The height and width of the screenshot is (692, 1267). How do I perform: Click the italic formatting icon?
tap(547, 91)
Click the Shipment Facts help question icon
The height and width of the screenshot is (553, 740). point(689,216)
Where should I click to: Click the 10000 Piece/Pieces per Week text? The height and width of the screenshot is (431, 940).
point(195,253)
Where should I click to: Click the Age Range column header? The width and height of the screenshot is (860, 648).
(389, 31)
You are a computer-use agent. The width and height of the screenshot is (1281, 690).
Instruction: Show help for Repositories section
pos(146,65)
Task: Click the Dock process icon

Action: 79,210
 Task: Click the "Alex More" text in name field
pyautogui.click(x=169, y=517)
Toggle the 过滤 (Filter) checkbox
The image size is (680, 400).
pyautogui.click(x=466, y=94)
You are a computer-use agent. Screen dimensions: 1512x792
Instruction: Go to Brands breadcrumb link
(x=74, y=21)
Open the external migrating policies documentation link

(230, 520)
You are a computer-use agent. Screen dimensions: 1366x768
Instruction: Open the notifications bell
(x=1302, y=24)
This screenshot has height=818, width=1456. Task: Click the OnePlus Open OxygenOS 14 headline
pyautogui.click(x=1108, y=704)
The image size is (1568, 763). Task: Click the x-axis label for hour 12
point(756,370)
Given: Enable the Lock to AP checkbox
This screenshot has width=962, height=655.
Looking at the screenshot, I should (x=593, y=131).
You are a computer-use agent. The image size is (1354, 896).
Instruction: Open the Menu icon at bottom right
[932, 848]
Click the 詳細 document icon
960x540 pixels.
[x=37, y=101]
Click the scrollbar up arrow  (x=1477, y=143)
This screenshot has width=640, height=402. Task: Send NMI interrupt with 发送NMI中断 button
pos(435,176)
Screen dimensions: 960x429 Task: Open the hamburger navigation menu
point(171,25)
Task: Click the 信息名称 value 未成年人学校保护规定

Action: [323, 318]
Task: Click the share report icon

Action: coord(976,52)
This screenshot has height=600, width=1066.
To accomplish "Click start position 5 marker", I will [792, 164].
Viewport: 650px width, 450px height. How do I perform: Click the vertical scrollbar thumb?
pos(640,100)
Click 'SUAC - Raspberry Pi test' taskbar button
● ● ●
Task item: Make an exact transcription of the entries above.

Task answer:
The height and width of the screenshot is (692, 1267). How do I perform: Click the italic formatting icon?
tap(547, 91)
Click the Shipment Facts help question icon
The height and width of the screenshot is (553, 740). point(689,216)
Where should I click to: Click the 10000 Piece/Pieces per Week text? The height and width of the screenshot is (431, 940).
point(195,253)
Where should I click to: Click the Age Range column header? The width and height of the screenshot is (860, 648).
(389, 31)
You are a computer-use agent. The width and height of the screenshot is (1281, 690).
Instruction: Show help for Repositories section
pos(146,65)
Task: Click the Dock process icon

Action: 79,210
 Task: Click the "Alex More" text in name field
pyautogui.click(x=169, y=517)
Toggle the 过滤 (Filter) checkbox
The image size is (680, 400).
pyautogui.click(x=466, y=94)
You are a computer-use agent. Screen dimensions: 1512x792
Instruction: Go to Brands breadcrumb link
(x=74, y=21)
Open the external migrating policies documentation link

(230, 520)
You are a computer-use agent. Screen dimensions: 1366x768
Instruction: Open the notifications bell
(x=1302, y=24)
This screenshot has height=818, width=1456. Task: Click the OnePlus Open OxygenOS 14 headline
pyautogui.click(x=1108, y=704)
The image size is (1568, 763). Task: Click the x-axis label for hour 12
point(756,370)
Given: Enable the Lock to AP checkbox
This screenshot has width=962, height=655.
Looking at the screenshot, I should (x=593, y=131).
You are a computer-use agent. The image size is (1354, 896).
Instruction: Open the Menu icon at bottom right
[932, 848]
Click the 詳細 document icon
960x540 pixels.
[x=37, y=101]
Click the scrollbar up arrow  (x=1477, y=143)
This screenshot has width=640, height=402. Task: Send NMI interrupt with 发送NMI中断 button
pos(435,176)
Screen dimensions: 960x429 Task: Open the hamburger navigation menu
point(171,25)
Task: Click the 信息名称 value 未成年人学校保护规定

Action: [323, 318]
Task: Click the share report icon

Action: coord(976,52)
This screenshot has height=600, width=1066.
To accomplish "Click start position 5 marker", I will [792, 164].
Viewport: 650px width, 450px height. How do I perform: Click the vertical scrollbar thumb?
pos(640,100)
Click 'SUAC - Raspberry Pi test' taskbar button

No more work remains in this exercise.